In your copy, drop the images and return each record exactly as it stands.

━━ Information given ━━

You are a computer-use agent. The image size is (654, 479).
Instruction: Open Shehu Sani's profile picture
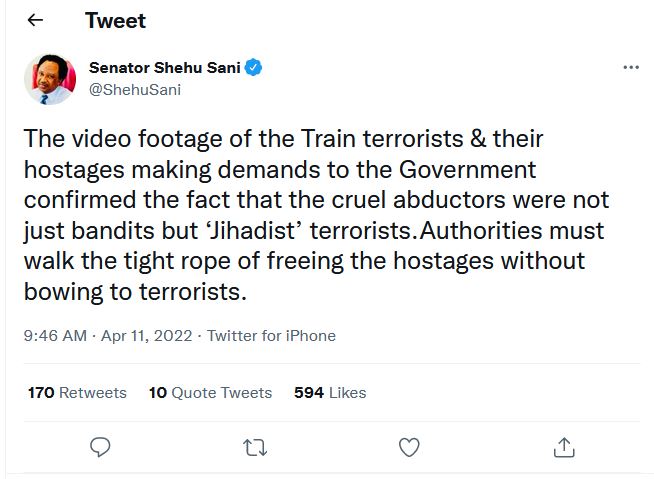click(50, 80)
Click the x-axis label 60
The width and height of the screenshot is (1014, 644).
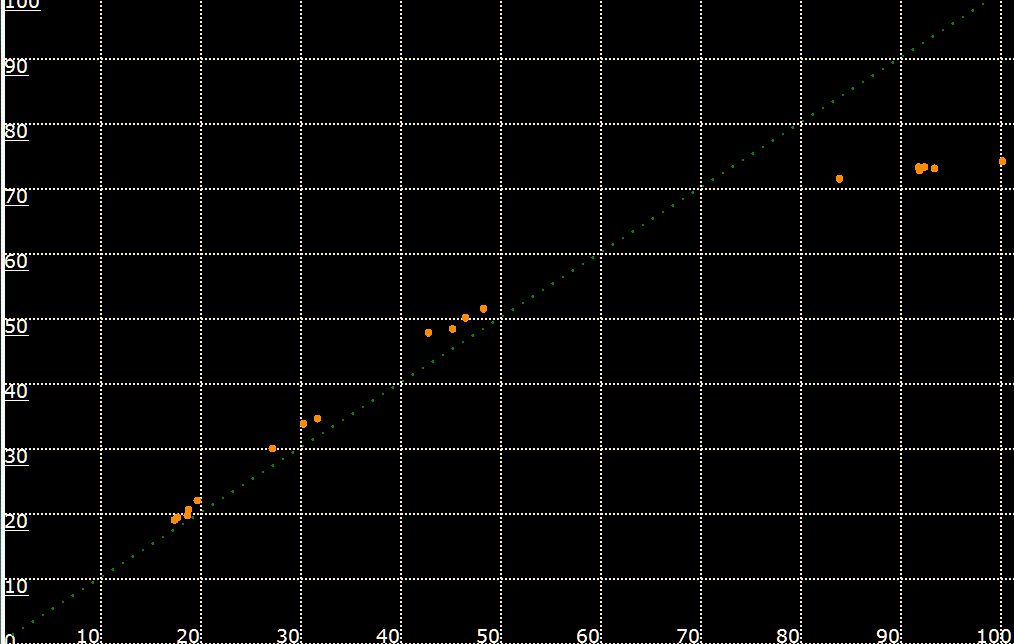588,635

━━━

Result for this task ▸
You are a computer-use agent. The image size is (654, 479).
Instruction: Open Shehu Sani's profile picture
click(50, 80)
Click the x-axis label 60
The width and height of the screenshot is (1014, 644).
588,635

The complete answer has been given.